O Tribunal de Contas do Estado de Mato Grosso do Sul mais uma vez confirma sua fama de blindar os seus. Em sessão virtual e sem qualquer alarde, o colegiado decidiu enterrar um processo contra o atual presidente da Corte, conselheiro Flávio Kayatt, livrando-o de todas as penalidades por irregularidades cometidas enquanto era prefeito de Ponta Porã, em 2011.
Kayatt foi acusado de aditivar um contrato de publicidade com a empresa MV Comunicação e Planejamento, fazendo o valor saltar de R$ 1 milhão para R$ 2,3 milhões. Em 2016, o próprio TCE-MS já havia considerado o contrato irregular, determinando a devolução de R$ 44 mil aos cofres públicos e aplicando cerca de R$ 7 mil em multas.

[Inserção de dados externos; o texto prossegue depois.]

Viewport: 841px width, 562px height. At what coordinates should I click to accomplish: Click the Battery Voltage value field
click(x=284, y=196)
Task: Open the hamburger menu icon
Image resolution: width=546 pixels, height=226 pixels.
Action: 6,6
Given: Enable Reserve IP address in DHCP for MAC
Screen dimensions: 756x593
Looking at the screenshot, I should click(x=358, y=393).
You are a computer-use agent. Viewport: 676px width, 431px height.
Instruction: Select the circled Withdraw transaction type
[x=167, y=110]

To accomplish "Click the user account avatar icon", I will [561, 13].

Mas, em 2024, o mesmo tribunal decidiu que não havia mais problema. O relator do recurso que absolveu Kayatt foi ninguém menos que Waldir Neves, outro conselheiro da Corte e também alvo de denúncias de corrupção. A sessão não foi levada ao plenário e aconteceu virtualmente, numa manobra discreta para que o caso passasse despercebido.
O mais surreal é que o nome de Kayatt aparece como presidente da sessão que livrou ele mesmo das condenações, ainda que, oficialmente, ele tenha se declarado impedido. O resultado foi unânime entre os conselheiros participantes, que arquivaram o processo e eliminaram qualquer penalidade ao colega.

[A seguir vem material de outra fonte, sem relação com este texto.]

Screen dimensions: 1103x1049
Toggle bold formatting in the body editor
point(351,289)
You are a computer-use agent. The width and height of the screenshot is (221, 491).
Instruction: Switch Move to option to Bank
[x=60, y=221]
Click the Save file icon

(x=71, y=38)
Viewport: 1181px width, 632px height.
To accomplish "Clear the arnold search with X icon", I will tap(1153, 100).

A equipe técnica do TCE-MS havia apontado uma série de irregularidades nos aditivos firmados por Kayatt, incluindo ausência de justificativa legal, prejuízo ao erário e inconsistências jurídicas. Tudo ignorado pela decisão que agora reescreve o passado com tintas convenientes.
O histórico do processo mostra que Kayatt quitou apenas uma multa parcial, de R$ 2,9 mil, via Refis da própria Corte. Todo o restante da punição foi extinto. O julgamento, mais uma vez, reforça a percepção de que há dois pesos e duas medidas quando se trata de julgar os próprios integrantes do Tribunal de Contas.
Enquanto o cidadão comum é perseguido por centavos em tributos, dentro da Corte basta ser conselheiro para ter uma espécie de passaporte para a impunidade. A farra com o dinheiro público, ao que tudo indica, continua firme e blindada.
O caso, que deveria servir como exemplo de fiscalização e integridade, termina como retrato da autocomplacência e da promiscuidade institucional. Justiça que julga os seus sem transparência, arquivando irregularidades com aval dos próprios envolvidos, está longe de cumprir seu papel.